Today, Ali Alhashemi holds the agencies of 128 principal machinery and consumables companies, main among them being Dainippon Screen, Wohlenberg, Shoei, Sakurai, Duplo and many more.etc, also operating within most African countries like Tanzania, Uganda, Kenya, and Zanzibar, Egypt, Yemen and the GCC. There are established branches of the company in UAE, Oman, Bahrain, Qatar, Kuwait, Saudi Arabia, Egypt, Lebanon & Jordan. Ali Alhashemi particularly cites a case wherein a machine was sold to Holland from the company’s branch office in Egypt. His machines have gone as far as England, India (Delhi, Bombay & Kerala), Pakistan and Afghanistan also. “We sold used machines to a university in Pakistan and to Kabul and Kandahar in Afghanistan after the Americans overran the country.

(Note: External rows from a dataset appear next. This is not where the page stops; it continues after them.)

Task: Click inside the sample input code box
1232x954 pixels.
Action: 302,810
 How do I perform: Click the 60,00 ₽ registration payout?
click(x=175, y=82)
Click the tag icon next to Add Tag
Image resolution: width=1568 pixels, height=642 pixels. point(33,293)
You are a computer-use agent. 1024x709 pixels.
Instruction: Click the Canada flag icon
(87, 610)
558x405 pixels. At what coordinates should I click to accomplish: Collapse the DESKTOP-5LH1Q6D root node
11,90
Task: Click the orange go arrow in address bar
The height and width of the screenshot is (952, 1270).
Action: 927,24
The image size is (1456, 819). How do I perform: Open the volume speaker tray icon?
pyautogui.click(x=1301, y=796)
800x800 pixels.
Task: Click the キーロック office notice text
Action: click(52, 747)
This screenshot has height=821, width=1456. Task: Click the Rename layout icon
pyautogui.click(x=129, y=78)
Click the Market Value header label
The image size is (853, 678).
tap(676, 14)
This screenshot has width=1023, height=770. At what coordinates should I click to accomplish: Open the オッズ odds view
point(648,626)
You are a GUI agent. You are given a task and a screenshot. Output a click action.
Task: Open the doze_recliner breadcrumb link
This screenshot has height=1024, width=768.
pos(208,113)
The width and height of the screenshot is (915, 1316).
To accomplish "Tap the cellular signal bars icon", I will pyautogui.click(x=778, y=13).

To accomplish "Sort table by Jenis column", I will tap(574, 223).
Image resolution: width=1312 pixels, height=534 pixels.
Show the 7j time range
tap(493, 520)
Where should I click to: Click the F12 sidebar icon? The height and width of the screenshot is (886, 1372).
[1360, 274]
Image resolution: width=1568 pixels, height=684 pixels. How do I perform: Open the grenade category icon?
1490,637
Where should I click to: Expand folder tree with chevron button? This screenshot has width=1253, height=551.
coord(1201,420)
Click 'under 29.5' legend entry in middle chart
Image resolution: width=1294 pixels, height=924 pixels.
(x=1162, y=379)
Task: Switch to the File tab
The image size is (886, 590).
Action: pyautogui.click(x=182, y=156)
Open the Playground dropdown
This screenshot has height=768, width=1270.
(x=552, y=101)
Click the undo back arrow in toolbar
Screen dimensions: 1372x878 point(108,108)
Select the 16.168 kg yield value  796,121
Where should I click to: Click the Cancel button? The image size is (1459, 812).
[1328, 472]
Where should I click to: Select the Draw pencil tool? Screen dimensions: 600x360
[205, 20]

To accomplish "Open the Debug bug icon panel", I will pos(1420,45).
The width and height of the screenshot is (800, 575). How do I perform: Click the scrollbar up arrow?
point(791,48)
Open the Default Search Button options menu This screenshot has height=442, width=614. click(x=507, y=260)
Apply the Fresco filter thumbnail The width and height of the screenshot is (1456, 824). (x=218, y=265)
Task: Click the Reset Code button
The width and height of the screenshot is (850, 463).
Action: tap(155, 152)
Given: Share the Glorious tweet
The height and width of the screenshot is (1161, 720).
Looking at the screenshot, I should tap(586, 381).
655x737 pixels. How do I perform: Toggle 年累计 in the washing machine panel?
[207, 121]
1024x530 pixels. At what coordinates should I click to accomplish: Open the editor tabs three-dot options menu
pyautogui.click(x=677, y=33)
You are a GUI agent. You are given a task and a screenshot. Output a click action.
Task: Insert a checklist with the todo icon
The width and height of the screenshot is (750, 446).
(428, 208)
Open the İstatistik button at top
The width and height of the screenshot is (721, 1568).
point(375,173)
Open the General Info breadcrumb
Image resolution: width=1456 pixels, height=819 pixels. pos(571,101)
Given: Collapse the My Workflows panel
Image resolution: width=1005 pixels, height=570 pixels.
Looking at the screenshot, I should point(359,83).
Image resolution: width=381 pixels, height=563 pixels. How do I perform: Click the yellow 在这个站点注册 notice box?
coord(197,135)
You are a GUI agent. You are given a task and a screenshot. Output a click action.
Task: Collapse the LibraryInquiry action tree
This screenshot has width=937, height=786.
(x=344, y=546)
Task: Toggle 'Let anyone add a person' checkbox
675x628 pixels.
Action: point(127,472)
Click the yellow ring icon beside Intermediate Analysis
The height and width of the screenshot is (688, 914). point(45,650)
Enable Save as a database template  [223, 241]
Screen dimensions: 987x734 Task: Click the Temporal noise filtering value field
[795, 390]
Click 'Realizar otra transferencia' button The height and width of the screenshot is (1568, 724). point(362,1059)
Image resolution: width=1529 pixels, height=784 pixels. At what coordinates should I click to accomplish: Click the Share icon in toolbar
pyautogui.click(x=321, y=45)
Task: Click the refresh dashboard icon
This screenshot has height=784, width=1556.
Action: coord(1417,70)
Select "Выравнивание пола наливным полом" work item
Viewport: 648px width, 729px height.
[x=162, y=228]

At the age of 73, Ali Alhashemi still follows the same rigorous routine he followed as a youth. He is up every morning at 4 a.m. to recite the Holy Quran and after the Fajr prayer and breakfast, sets off to work. He holds the record for being the first man to enter into his office everyday in the morning and in the afternoon as well for the second shift. He still continues to travel to all major exhibitions around the globe and to various branches in offices in Oman, Bahrain, Qatar, Saudi Arabia, Kuwait, Yemen, and Egypt in order to oversee and develop his business further. He has six children and is blessed with ten grandchildren. Out of his sons, Mohamed, Hesham and Tamer, Mohamed was the only one worked in Printing Industry with him. “At present Mr. Mohammed started his new Graphic Arts Business, which I encourage him and bless him” says Mr. Ali Alhashemi.

His daughters Khulood, Maha are married and settled in the UAE. & Mariyam the youngest not married yet.

Having led a full life, Ali Alhashemi looks forward to nothing but reward in the hereafter from Allah (ST). His door always open to his staff, he is like a father to them. A self made man, he regards life as a constant training ground, having trained himself in more aspects than one: ‘Being a son of the desert I trained myself to ride a donkey and then a camel when I was a child and the learning process of life is ongoing, no matter that now my camel is a Mercedes.’